From The New Republic
Imagine for a moment that you work in a hospital emergency room. And just outside the door, a man has collapsed from a heart attack. Inside the facility, literally feet away from where he lies, are the equipment and knowledge to save his life. But this man doesn’t have health insurance.
Would you treat him anyway? Or let him die?
If you think the way the vast majority of Americans do, you’d choose to save the man. Whatever your political attitudes, the thought of withholding life-saving treatment from somebody because of ability to pay seems too cruel.
And that’s fine. I’d make the same decision! But if you believe that, then you should also support what remains one of the most controversial elements of health care reform, even after its enactment. That element is the individual mandate.
I’m a libertarian nut, so I would privatize the hospitals and let them decide if they want to treat people for free, only treat people who look like they have the means to pay eventually, only treat people of a certain age or whatever. But I’m guessing that like the writer suggests I’m in the minority and most people would say doctors should be required to treat anybody with a life threatening condition. If you take that position, Cohn has a good point that it’s hard to also oppose the individual mandate.

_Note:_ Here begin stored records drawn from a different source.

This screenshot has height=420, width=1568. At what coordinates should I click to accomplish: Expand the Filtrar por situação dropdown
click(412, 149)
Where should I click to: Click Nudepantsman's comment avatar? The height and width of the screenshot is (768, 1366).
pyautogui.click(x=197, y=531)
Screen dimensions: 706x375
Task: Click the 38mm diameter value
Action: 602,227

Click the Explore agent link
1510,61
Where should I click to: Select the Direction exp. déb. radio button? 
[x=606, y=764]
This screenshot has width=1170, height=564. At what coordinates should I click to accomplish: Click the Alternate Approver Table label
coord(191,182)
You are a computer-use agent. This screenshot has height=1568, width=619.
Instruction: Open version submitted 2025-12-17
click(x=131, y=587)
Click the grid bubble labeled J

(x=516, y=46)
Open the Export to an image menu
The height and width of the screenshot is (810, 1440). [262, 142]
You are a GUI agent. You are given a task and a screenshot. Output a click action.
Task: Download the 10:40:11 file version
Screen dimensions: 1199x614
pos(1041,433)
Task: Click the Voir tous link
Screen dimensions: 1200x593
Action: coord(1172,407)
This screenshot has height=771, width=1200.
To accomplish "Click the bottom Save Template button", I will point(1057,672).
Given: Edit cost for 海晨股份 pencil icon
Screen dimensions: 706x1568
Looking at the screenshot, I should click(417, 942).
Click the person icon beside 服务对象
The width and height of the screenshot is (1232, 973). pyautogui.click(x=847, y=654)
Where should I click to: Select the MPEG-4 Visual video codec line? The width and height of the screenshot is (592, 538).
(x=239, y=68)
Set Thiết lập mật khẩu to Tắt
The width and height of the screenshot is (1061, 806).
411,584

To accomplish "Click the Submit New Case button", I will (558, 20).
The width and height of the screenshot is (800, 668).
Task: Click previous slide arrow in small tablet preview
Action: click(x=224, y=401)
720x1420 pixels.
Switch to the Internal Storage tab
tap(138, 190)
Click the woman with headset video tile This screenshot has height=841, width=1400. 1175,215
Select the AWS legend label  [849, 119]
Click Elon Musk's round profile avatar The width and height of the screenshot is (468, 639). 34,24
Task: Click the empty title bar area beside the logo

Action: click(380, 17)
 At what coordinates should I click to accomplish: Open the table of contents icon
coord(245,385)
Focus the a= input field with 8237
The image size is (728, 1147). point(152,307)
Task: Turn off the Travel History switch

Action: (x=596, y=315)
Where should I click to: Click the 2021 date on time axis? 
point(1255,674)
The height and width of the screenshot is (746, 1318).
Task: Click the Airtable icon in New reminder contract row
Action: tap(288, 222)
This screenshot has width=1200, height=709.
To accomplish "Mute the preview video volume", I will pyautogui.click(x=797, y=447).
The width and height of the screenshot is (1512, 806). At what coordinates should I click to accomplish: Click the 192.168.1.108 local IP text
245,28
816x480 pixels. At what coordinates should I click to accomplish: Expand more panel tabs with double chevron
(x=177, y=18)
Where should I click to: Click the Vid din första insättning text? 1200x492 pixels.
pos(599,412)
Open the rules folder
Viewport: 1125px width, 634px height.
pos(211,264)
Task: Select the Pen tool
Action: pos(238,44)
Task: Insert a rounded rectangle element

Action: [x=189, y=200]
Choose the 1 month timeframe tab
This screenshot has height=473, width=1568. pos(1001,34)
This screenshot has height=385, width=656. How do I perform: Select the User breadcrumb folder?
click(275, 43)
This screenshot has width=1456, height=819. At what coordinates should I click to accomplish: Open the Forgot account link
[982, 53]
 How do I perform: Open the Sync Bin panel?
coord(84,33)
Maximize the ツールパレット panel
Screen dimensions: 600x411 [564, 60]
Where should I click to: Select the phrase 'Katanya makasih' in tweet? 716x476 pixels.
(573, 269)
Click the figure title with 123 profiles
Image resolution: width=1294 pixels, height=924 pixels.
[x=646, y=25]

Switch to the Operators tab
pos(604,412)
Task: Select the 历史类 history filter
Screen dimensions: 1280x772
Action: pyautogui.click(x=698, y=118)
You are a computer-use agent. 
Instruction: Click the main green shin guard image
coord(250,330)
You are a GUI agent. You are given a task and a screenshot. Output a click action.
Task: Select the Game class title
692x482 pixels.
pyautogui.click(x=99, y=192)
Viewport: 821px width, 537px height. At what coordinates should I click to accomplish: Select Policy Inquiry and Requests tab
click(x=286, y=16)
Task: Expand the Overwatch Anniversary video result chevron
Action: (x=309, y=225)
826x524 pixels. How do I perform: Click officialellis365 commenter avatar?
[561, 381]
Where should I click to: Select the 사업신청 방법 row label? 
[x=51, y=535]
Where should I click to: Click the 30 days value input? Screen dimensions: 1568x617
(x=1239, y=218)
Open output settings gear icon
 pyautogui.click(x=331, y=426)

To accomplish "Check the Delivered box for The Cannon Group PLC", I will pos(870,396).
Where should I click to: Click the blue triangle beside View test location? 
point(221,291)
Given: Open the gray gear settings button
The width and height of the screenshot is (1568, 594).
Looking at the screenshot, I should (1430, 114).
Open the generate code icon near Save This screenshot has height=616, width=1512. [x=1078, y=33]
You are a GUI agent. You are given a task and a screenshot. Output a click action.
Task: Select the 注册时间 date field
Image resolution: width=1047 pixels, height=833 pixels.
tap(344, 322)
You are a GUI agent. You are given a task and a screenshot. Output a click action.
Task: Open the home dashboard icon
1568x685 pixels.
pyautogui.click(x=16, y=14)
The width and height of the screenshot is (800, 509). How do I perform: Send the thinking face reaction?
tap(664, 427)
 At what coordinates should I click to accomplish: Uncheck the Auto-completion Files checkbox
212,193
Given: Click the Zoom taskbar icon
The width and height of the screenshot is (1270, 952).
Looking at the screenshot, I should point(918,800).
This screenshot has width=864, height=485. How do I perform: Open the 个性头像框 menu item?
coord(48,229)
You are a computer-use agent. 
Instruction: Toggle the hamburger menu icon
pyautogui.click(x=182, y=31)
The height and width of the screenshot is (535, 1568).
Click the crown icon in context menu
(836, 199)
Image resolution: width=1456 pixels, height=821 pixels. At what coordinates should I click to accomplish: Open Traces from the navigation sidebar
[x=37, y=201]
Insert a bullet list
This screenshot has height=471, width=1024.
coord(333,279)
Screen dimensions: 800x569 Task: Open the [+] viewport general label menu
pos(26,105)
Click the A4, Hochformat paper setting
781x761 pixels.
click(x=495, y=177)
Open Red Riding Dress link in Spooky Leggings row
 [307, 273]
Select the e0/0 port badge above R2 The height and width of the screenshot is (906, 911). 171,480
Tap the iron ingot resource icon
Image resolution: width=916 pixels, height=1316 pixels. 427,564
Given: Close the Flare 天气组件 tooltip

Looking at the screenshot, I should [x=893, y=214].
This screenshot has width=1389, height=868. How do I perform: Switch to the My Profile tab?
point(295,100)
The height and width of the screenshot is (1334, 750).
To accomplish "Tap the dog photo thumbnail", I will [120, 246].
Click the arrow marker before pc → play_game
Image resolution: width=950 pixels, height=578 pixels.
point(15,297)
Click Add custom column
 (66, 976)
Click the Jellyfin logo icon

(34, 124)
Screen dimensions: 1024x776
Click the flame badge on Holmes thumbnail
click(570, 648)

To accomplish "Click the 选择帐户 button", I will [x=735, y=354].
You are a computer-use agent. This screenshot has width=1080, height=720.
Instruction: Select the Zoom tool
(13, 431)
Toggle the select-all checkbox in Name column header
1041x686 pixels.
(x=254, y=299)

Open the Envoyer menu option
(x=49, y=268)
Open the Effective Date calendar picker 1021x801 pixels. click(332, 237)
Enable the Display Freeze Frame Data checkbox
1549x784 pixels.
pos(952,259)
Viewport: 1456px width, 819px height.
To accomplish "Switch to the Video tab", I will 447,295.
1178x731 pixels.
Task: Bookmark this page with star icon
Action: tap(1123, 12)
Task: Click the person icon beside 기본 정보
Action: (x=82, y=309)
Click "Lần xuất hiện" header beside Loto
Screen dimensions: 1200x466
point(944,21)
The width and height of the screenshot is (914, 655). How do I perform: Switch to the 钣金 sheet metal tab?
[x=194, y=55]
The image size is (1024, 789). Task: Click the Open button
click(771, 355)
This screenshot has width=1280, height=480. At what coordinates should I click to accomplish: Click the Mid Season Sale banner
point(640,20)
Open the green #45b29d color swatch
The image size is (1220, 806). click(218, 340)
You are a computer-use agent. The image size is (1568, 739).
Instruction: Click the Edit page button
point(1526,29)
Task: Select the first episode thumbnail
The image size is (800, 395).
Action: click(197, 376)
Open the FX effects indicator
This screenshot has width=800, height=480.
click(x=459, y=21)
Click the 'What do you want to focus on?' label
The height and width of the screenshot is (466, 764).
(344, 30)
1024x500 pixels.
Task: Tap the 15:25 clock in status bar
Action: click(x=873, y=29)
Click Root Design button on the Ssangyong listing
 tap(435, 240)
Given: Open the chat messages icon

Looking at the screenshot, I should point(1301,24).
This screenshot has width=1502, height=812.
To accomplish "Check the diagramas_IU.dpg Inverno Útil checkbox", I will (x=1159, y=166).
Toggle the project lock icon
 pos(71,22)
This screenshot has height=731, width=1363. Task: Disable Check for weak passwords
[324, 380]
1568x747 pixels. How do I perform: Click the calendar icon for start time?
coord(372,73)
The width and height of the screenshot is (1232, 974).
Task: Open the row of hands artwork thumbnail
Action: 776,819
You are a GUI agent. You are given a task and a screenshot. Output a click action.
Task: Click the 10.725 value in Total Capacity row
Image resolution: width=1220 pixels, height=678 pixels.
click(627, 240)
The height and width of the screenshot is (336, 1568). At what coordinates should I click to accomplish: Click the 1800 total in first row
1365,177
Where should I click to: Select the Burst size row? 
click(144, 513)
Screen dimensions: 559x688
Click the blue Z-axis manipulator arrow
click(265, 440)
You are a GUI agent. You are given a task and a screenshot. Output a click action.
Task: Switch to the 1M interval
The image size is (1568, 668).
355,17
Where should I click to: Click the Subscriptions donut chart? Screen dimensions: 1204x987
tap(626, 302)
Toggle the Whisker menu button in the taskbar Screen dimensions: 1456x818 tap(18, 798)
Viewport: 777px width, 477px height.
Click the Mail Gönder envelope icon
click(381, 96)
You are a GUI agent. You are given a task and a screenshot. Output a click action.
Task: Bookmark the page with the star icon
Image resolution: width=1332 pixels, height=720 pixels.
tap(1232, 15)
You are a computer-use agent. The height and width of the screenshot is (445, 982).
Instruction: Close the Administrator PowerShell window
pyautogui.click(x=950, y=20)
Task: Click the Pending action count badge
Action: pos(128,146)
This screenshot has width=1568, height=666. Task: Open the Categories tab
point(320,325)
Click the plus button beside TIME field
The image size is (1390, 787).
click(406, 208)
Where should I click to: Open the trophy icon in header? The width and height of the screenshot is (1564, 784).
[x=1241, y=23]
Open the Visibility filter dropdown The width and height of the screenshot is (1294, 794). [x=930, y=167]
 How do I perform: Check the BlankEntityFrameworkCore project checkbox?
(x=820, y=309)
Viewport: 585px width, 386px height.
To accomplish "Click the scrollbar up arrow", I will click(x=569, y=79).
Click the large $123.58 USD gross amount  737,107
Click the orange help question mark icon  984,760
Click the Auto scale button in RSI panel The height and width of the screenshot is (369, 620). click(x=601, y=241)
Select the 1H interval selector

Of course, life isn’t always as simple as a person having a heart attack and you having the means to save him. What if a person needs ten hours of a surgeon’s time to have a 2% chance of surviving and while he’d be performing the operation there’d be a 16% chance of someone with a 42% chance of survival coming in? Or a private nurse for the next five years for a 50/50 chance when the private nurse if she worked elsewhere would have a 5% chance of increasing the lives of ten people by five years each? Nobody but God could make such decisions, or even come up with the numbers to put into a formula. The only fair and moral system is one that relies on the consent of all actors involved in each transaction. In that case, nobody is ever required to treat anybody. Health care providers can be as humane or cold as they’d like.
But if you’re not a radical antistatist you probably disagree and believe that there need to be at least some cases where a doctor is mandated to treat someone in need. How does one take this position accepted by all civilized people and oppose forcing everybody to pay for what they’re guaranteed to receive?